_Exercise brief_:
Output each line of the material exactly as it stands.

_Available records_:
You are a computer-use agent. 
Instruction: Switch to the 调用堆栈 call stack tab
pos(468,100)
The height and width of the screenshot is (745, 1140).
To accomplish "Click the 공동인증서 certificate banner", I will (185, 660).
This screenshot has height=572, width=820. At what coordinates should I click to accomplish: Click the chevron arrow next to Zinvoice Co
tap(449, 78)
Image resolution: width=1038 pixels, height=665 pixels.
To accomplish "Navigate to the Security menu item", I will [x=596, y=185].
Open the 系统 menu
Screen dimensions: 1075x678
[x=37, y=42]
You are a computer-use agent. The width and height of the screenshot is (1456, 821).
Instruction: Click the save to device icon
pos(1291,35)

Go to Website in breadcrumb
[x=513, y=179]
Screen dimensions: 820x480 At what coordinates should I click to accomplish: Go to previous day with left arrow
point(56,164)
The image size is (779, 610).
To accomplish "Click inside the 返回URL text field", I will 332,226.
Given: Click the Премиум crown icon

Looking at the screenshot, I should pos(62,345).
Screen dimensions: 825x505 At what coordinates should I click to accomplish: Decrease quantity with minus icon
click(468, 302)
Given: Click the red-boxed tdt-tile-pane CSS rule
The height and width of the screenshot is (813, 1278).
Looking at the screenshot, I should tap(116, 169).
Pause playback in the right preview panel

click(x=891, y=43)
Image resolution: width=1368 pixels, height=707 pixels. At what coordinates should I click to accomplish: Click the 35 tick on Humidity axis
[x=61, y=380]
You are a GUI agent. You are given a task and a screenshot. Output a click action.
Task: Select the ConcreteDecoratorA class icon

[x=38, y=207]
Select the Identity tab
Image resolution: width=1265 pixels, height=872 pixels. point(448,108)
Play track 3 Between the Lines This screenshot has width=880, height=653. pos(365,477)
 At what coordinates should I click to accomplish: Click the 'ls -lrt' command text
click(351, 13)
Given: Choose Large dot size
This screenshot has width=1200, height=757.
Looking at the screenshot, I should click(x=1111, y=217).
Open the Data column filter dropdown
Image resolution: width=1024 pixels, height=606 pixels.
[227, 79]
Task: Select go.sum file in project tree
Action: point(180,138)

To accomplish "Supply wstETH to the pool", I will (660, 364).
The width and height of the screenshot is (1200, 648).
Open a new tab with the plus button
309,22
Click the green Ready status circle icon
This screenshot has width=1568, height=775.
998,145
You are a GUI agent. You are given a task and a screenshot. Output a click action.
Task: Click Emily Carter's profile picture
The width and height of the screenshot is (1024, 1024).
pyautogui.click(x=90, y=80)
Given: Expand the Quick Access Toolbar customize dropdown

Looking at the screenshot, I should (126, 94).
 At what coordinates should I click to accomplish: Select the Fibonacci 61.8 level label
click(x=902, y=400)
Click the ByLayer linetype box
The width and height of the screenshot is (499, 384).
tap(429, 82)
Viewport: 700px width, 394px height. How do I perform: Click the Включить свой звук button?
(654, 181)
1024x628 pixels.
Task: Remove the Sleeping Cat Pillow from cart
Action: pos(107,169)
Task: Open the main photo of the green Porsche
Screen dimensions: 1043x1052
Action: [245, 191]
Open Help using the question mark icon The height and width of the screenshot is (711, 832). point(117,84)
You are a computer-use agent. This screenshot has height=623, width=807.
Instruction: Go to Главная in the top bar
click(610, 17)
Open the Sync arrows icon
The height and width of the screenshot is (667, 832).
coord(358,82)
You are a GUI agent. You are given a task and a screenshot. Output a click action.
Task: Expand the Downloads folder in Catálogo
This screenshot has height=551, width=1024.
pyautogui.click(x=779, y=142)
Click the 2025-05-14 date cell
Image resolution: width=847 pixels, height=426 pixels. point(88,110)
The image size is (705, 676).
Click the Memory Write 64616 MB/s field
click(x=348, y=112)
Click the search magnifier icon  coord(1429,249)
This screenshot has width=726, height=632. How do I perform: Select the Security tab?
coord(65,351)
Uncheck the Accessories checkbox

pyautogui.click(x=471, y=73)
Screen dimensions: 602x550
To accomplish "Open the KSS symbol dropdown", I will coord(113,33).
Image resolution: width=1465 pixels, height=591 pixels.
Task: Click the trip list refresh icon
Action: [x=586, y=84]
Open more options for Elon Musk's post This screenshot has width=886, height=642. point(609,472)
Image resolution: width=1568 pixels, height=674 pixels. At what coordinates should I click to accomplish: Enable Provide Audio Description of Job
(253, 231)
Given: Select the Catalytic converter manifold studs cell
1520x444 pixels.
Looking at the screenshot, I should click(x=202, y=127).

_Answer box_:
You are a computer-use agent. 
Instruction: Switch to the 调用堆栈 call stack tab
pos(468,100)
The height and width of the screenshot is (745, 1140).
To accomplish "Click the 공동인증서 certificate banner", I will (185, 660).
This screenshot has height=572, width=820. At what coordinates should I click to accomplish: Click the chevron arrow next to Zinvoice Co
tap(449, 78)
Image resolution: width=1038 pixels, height=665 pixels.
To accomplish "Navigate to the Security menu item", I will [x=596, y=185].
Open the 系统 menu
Screen dimensions: 1075x678
[x=37, y=42]
You are a computer-use agent. The width and height of the screenshot is (1456, 821).
Instruction: Click the save to device icon
pos(1291,35)

Go to Website in breadcrumb
[x=513, y=179]
Screen dimensions: 820x480 At what coordinates should I click to accomplish: Go to previous day with left arrow
point(56,164)
The image size is (779, 610).
To accomplish "Click inside the 返回URL text field", I will 332,226.
Given: Click the Премиум crown icon

Looking at the screenshot, I should pos(62,345).
Screen dimensions: 825x505 At what coordinates should I click to accomplish: Decrease quantity with minus icon
click(468, 302)
Given: Click the red-boxed tdt-tile-pane CSS rule
The height and width of the screenshot is (813, 1278).
Looking at the screenshot, I should tap(116, 169).
Pause playback in the right preview panel

click(x=891, y=43)
Image resolution: width=1368 pixels, height=707 pixels. At what coordinates should I click to accomplish: Click the 35 tick on Humidity axis
[x=61, y=380]
You are a GUI agent. You are given a task and a screenshot. Output a click action.
Task: Select the ConcreteDecoratorA class icon

[x=38, y=207]
Select the Identity tab
Image resolution: width=1265 pixels, height=872 pixels. point(448,108)
Play track 3 Between the Lines This screenshot has width=880, height=653. pos(365,477)
 At what coordinates should I click to accomplish: Click the 'ls -lrt' command text
click(351, 13)
Given: Choose Large dot size
This screenshot has width=1200, height=757.
Looking at the screenshot, I should click(x=1111, y=217).
Open the Data column filter dropdown
Image resolution: width=1024 pixels, height=606 pixels.
[227, 79]
Task: Select go.sum file in project tree
Action: point(180,138)

To accomplish "Supply wstETH to the pool", I will (660, 364).
The width and height of the screenshot is (1200, 648).
Open a new tab with the plus button
309,22
Click the green Ready status circle icon
This screenshot has width=1568, height=775.
998,145
You are a GUI agent. You are given a task and a screenshot. Output a click action.
Task: Click Emily Carter's profile picture
The width and height of the screenshot is (1024, 1024).
pyautogui.click(x=90, y=80)
Given: Expand the Quick Access Toolbar customize dropdown

Looking at the screenshot, I should (126, 94).
 At what coordinates should I click to accomplish: Select the Fibonacci 61.8 level label
click(x=902, y=400)
Click the ByLayer linetype box
The width and height of the screenshot is (499, 384).
tap(429, 82)
Viewport: 700px width, 394px height. How do I perform: Click the Включить свой звук button?
(654, 181)
1024x628 pixels.
Task: Remove the Sleeping Cat Pillow from cart
Action: pos(107,169)
Task: Open the main photo of the green Porsche
Screen dimensions: 1043x1052
Action: [245, 191]
Open Help using the question mark icon The height and width of the screenshot is (711, 832). point(117,84)
You are a computer-use agent. This screenshot has height=623, width=807.
Instruction: Go to Главная in the top bar
click(610, 17)
Open the Sync arrows icon
The height and width of the screenshot is (667, 832).
coord(358,82)
You are a GUI agent. You are given a task and a screenshot. Output a click action.
Task: Expand the Downloads folder in Catálogo
This screenshot has height=551, width=1024.
pyautogui.click(x=779, y=142)
Click the 2025-05-14 date cell
Image resolution: width=847 pixels, height=426 pixels. point(88,110)
The image size is (705, 676).
Click the Memory Write 64616 MB/s field
click(x=348, y=112)
Click the search magnifier icon  coord(1429,249)
This screenshot has width=726, height=632. How do I perform: Select the Security tab?
coord(65,351)
Uncheck the Accessories checkbox

pyautogui.click(x=471, y=73)
Screen dimensions: 602x550
To accomplish "Open the KSS symbol dropdown", I will coord(113,33).
Image resolution: width=1465 pixels, height=591 pixels.
Task: Click the trip list refresh icon
Action: [x=586, y=84]
Open more options for Elon Musk's post This screenshot has width=886, height=642. point(609,472)
Image resolution: width=1568 pixels, height=674 pixels. At what coordinates should I click to accomplish: Enable Provide Audio Description of Job
(253, 231)
Given: Select the Catalytic converter manifold studs cell
1520x444 pixels.
Looking at the screenshot, I should click(x=202, y=127).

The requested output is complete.